Work instructions
a – Quote the stretch of the massage parlor break-in article from "Sara Ros Frazier, owner" through "through the hole.".
b – Answer these questions about the massage parlor break-in article:
(i) How old is Brian McCurren?
(ii) What did the suspect throw through the stained glass window?
(iii) What tool did he use to get through a wall?
c – Carry on the article about the massage parlor break-in from where it stops.

Document segment Start Marker

Meet The Notre Dame Bro Who Busted Into A Massage Parlor To Gorge On A Stash Of Hot Pockets

19-year-old Brian McCurren had few regrets when police picked him up from the South Bend, IN massage parlor he had just destroyed the night before. He busted his way into the business, helped himself to the contents of the fridge and proceeded to trash the trash the place like it was his own personal playground. From WNDU:

Late Saturday evening or early Sunday morning, McCurren appears to have attempted to force entry into the day spa through three separate entrances, causing damage to them all.

Sara Ros Frazier, owner of Therapeutic Indulgence, tells NewsCenter 16 that the suspect finally gained access by throwing a flower pot through a stained glass window and crawling through the hole.

“Then he grabbed a hammer and pounded his way through a wall to get inside,” Frazier said. “It’s just so senseless.”

Once inside, the evidence of vandalism includes broken lamps, mirrors, furniture and other day spa equipment. It appears the suspect also began spraying a fire extinguisher throughout the building.

Document segment End Marker
Provided material Start Marker

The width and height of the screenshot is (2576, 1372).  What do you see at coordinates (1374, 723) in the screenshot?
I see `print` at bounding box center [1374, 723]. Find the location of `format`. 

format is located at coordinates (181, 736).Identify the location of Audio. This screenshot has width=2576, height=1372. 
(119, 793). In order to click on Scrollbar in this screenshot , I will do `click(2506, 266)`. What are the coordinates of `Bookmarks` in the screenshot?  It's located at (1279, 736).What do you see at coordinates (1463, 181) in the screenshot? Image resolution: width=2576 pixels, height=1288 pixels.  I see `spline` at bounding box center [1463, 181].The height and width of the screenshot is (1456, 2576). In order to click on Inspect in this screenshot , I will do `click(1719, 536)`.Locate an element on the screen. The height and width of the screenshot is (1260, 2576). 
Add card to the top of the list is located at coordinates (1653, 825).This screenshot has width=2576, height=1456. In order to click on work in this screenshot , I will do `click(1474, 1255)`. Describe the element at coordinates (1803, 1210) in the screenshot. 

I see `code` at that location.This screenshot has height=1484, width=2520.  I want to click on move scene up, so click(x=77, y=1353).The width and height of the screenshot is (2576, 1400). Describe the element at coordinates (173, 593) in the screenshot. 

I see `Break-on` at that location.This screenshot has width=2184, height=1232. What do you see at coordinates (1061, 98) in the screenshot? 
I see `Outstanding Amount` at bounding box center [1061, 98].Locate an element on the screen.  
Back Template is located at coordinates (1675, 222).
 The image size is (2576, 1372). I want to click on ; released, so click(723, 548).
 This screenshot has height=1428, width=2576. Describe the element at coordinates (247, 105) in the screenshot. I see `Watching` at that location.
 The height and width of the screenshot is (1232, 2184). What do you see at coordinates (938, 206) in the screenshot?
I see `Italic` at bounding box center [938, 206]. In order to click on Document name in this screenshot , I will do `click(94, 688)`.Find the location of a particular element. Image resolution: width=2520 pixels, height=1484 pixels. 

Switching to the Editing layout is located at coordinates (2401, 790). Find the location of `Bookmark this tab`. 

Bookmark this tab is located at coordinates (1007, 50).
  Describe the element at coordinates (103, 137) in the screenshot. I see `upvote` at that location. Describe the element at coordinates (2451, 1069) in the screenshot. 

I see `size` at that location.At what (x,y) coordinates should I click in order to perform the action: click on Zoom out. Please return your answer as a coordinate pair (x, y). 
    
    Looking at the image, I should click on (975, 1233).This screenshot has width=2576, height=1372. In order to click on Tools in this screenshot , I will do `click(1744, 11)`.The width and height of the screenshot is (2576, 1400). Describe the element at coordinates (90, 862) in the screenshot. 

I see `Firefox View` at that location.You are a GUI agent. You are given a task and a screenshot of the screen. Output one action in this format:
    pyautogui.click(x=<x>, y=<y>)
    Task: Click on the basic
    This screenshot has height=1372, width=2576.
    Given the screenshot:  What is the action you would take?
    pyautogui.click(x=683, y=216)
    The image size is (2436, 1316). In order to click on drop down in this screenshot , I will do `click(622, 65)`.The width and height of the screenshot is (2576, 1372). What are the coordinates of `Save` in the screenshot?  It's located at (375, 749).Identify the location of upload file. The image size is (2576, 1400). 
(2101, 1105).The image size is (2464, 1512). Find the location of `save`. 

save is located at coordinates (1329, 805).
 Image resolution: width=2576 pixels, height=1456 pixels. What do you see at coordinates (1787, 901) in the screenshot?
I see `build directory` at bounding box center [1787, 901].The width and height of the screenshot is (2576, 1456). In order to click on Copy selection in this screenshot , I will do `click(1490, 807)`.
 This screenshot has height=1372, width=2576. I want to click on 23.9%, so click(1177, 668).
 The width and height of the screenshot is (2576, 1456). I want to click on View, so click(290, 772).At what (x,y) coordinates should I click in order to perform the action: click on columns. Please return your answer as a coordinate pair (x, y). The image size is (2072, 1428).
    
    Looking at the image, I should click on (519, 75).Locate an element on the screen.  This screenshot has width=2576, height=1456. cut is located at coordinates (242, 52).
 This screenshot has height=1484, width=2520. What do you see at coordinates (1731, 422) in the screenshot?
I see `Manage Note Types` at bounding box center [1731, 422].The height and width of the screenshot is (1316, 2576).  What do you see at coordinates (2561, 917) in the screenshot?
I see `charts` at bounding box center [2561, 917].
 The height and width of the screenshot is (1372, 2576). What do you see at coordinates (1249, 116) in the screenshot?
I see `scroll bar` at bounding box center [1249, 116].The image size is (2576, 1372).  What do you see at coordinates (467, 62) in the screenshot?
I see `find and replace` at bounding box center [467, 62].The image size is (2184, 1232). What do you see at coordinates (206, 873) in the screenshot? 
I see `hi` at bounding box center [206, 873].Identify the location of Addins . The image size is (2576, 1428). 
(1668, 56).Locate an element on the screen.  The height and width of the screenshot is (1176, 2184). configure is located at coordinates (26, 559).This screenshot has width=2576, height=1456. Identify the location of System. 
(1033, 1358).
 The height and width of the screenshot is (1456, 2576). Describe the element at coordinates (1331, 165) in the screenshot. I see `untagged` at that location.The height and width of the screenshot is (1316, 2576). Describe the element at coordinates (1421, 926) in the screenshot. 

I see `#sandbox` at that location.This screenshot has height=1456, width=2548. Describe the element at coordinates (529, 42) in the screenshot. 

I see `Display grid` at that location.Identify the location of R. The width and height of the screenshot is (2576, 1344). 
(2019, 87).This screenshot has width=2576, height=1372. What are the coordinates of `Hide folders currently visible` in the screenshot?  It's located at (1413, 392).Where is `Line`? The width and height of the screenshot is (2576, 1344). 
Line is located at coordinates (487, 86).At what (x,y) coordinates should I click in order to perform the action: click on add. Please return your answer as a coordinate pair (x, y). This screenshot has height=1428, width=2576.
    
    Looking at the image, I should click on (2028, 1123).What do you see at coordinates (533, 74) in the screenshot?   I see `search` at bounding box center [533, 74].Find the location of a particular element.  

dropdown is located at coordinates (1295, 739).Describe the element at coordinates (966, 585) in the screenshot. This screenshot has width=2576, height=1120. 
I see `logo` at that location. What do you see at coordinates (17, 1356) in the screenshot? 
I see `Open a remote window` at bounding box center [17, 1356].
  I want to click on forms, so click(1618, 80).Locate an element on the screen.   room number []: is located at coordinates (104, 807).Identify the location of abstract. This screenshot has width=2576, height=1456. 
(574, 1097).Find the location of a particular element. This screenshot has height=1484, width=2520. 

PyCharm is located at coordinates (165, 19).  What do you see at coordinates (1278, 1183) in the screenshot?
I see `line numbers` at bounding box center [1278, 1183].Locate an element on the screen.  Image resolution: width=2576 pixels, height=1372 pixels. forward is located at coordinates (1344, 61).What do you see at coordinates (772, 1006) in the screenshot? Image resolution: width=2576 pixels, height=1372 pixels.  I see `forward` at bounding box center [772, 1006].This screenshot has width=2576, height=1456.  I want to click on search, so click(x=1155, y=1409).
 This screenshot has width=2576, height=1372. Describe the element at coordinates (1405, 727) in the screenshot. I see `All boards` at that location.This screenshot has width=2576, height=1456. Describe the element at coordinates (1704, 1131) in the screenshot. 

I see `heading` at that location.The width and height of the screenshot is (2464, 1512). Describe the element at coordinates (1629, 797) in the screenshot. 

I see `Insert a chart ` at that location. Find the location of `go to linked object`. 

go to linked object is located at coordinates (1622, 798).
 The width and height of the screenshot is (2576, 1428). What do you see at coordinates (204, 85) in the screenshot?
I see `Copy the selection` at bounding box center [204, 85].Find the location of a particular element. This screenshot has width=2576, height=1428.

Provided material End Marker

Answers by task
a –
Sara Ros Frazier, owner of Therapeutic Indulgence, tells NewsCenter 16 that the suspect finally gained access by throwing a flower pot through a stained glass window and crawling through the hole.

b –
(i) 19
(ii) A flower pot
(iii) A hammer

c –
And that doesn’t even cover the point he made it to the kitchen. That’s when the destructive behavior took a very dark turn. From ABC 57:

“I guess he got hungry and found his way up to the kitchen that we have as a break room and he got out mac-and-cheese and Hot Pockets that looked good and finished it off with the drumsticks that he was found passed out on,” said Frazier.

Charred mac-and-cheese set off the fire alarm.

“The police actually pulled it out and threw it in the sink because it was so toasted, but he was sleeping through the fire alarm and everything. He could have burned the house down. Thankfully we had someone coming in here,” Frazier said.

A moment of silence for that mac and cheese, please. The loss of it’s cheesy goodness was probably the greatest of the crimes reported here.  A list of acts that McCurren showed little remorse for committing:

South Bend Police tell NewsCenter 16 that McCurren was still intoxicated in the morning, blowing a .106 in a standard breath test.

“What really burned me the most was he wasn’t apologetic when he came down the stairs,” Frazier said. “You would think, even if you were that out of it when you come down, you’re coming down in cuffs… but he just had a smile on his face.” (via)

No word on any further punishment at this point, but you have to think he was in hell after eating all that food on top of all of that alcohol. If anything, I hope he has to give massages in jail or the burn ward. Either place would provide fitting punishment.